(written by Adam for Designing Purposeful Making Experiences, Jun 2017)
Children inherently love to build and create.. And when students have a their own meaningful connection to their work, feel their ideas are valued and that they are part of a collaborative and trusting class community, students can leverage that joyful love of making for the benefit of affecting positive change, bringing purpose to the deep struggles which come with problem solving.
Many years as a middle school science teacher taught me that my students were most engaged when they were working on a making project in which their original ideas were deeply embedded and when they felt safe enough to try out their crazier ideas. When I taught at a K-8 school and opportunities opened up for students to build projects with a deeper purpose (e.g. making a Mini-Exploratorium the gym for the elementary students), the level of agency my students displayed was off-the-charts, which in turn brought deeper meaning to my own work as an educator. Now that I have the opportunity to create making experiences full-time at a middle school having taken over an old woodshop, I struggled with re-creating that same sense of purpose, worrying more about the quality of the finished product and what tools my students were getting to learn to use. My mind was blown open this past fall when I attended the FabLearn conference and was exposed to a multitude of educators who had been working very actively in applying the design/engineering process to problems meaningful to the students and social issues affecting the students; communities. I left that conference hungry for creating meaningful making opportunities for my students. I tried my hand at a “Solve a Teacher’s Problem” project where 90 students identified a need or problem at the school and designed/built a solution for their client. It was a good first start, but was lacking much needed structure and focus on clear goals. Thankfully, Aaron Vanderwerff reached out to me and invited me to study this topic more fully in Designing Purposeful Making Experiences
On my first day of Designing Purposeful Making Experiences (DPME), I was inspired by a conversation with Bryan Flaig, who told me about an incredible project he did on the fly with his students this past year where his students worked on designing solutions to the problem of seagulls pooing on students at lunchtime. Bryan explained that his students attacked the problem from many angles, from designing protective hats to basketball hoops above the trashcans encourage students to throw away their food trash. In this one passing example, I saw a example of a project where students were problem solving on a topic that had built-in meaning with a topic that affected their own community.

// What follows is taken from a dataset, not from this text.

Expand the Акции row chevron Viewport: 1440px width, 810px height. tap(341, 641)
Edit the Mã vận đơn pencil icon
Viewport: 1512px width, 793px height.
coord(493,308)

Inspired by Bryan’s project, I built out a two-project plan for my 7th/8th grade engineering class focused on solving problems in their lives and communities. In the first semester, groups of students will identify an addressable problem affecting their community (community defined however they want: school, neighborhood, etc.) and iterate a design to a functional prototype. For the second semester project, second semester, I refined the previous year’s “Solve a Teacher’s Problem Project: to have the students identify a client in one of their communities (school, neighborhood, family), with a specific problem or need and iterate a design solution into a deliverable finished product for their client. I was able to leverage the wisdom of the folks at DPME to structure the project to focus students on project ideas that will have lasting meaning enough to get them through the frustrating moments and improve sense of classroom collaboration culture through structured sharing (classroom lab meetings and gallery walks).
I walked into the DPME workshop with a sense of purposeful making that was was based on who the student was making the project for and what societal problem they were attacking. My personal concept of meaningful making was blown wide open by a thinking activity we worked on progressively for two days diving into what makes things meaningful for the teacher, the student, and the school, and the intersections between them. This had me reflect quite deeply into the very culture of my classroom, the language we use, and why a student would find purpose in doing what we are asking them to do in the first place. Ultimately, I leave DPME with a pair of great meaningful projects as well as a whole host of ideas to reflect on in shifting my overall classroom culture and practice to support students finding meaning in most everything we do, not just the “meaningful” projects..
Adam Singer is an Engineering and Maker Teacher at Davidson Middle School in San Rafael, CA.